Okay, enough metaphors. What philosophers argue in theory has huge, huge potential payoffs in the real world. I don't mean endless caviling and gratuitous contradiction do that, but that the careful working through of ideas in the hypothetical, the conceptual solving of problems, eliminating of irrationalities and grounding of intentions gives us huge gains in terms of the clarity of our thoughts and plans, and costs us not a cent, no tears, and not a drop of human blood. Working controversies out in real life costs plenty of all three sometimes.
If that line of thought doesn't impress you, okay. And if you don't like philosophers, then I suppose you can go and do whatever else you find useful to do. You're not obliged to participate in an activity you think is useless, of course. But I find it a staggeringly naïve perspective, honestly.
Your theoretical physics analogy is silly. I've done both the theoretical and the engineering aspects of physics and find them essential to one another's grasp on reality. The most powerful contributions to our civilizations have come from theoretical physics-- yet that stuff would be irrelevant without implementers.
Economic theory is a better example of my perspective than of yours. I'm a practical man who lives in a simple mortgage-free cabin and has no debts. I live w/o economic worries thanks to my forays into exotic economics decades earlier, from which I learned that conservative use of money works well for those of us who do not have access to the right astrologer. I watched the U.S. fall into economic and political decline when our greedy politicians eschewed Friedman's economic theories in favor of the more expedient opinions of J.M. (We can borrow it from ourselves!!) Keynes.
If I recall rightly, the official U.S. national debt ticked past 18 x 10exp9 just recently. That bullshit will collapse.
Comparing physics to economics is a weak comparison. A new physical theory is like a new dance move, learned with the assistance of an instructor who mostly back-leads the patterns of movement. One can go out to a dance hall that evening and try out the move with dancers unfamiliar with it. Can one lead a non-instructor through a complex move, or does the pattern collapse in real life? Collapse means that the move ignores the rules of partnership dancing, the dance-floor equivalent of functionality.
That's one of the things I like about theoretical physics. A theory can be validated because there are agreed-upon standards for its success or failure. This is not the case with economics. Politicians pick and choose their economic theory of the day according to their personal needs, not for long-term objective results. Today we see the results of Keynesian economics, and listen to nitwits in government deny that those results will have consequences.
Personally, I think that those consequences are within a few years of coming home to roost. We'll know them when the rest of the world decides that oil will be priced in Yuan.
One of the other things I like about theoretical physics is that its hypotheses can be tested non-destructively.

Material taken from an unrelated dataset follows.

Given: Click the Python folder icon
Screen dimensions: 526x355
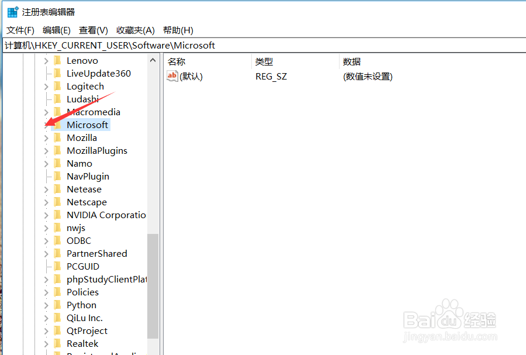Looking at the screenshot, I should coord(58,305).
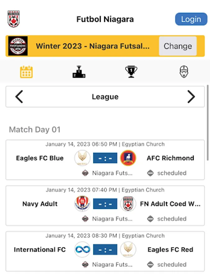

Moving on, you wrote, "...the careful working through of ideas in the hypothetical, the conceptual solving of problems, eliminating of irrationalities and grounding of intentions gives us huge gains in terms of the clarity of our thoughts and plans, and costs us not a cent, no tears, and not a drop of human blood."
Last I heard, Karl Marx was regarded as, guess what? A philosopher! Yep, no blood lost there, not under the Bolshevik revolution, Stalin's regime, or the Cuban revolution, or Mao's purge of Chinese intellectuals, etc. Tell me once again how naive I am, if you can get your head out of your ass long enough to explain.
When you are finished with that, kindly refer me to a source of the ideas that have been worked through, irrationalities and grounding, clarity of thoughts etc. Before you do so, spend a day watching Fox News. You'll probably need a glass navel in order to view it properly, and earbuds to listen.
I have regular conversations with a philosopher who is also well versed in physics and theoretical mathematics, and have read some philosophers who I greatly admire. So I'm not down on philosophers in general. But I am seriously disappointed in the modern genre, the general irrelevance of which you seem to exemplify as well as any.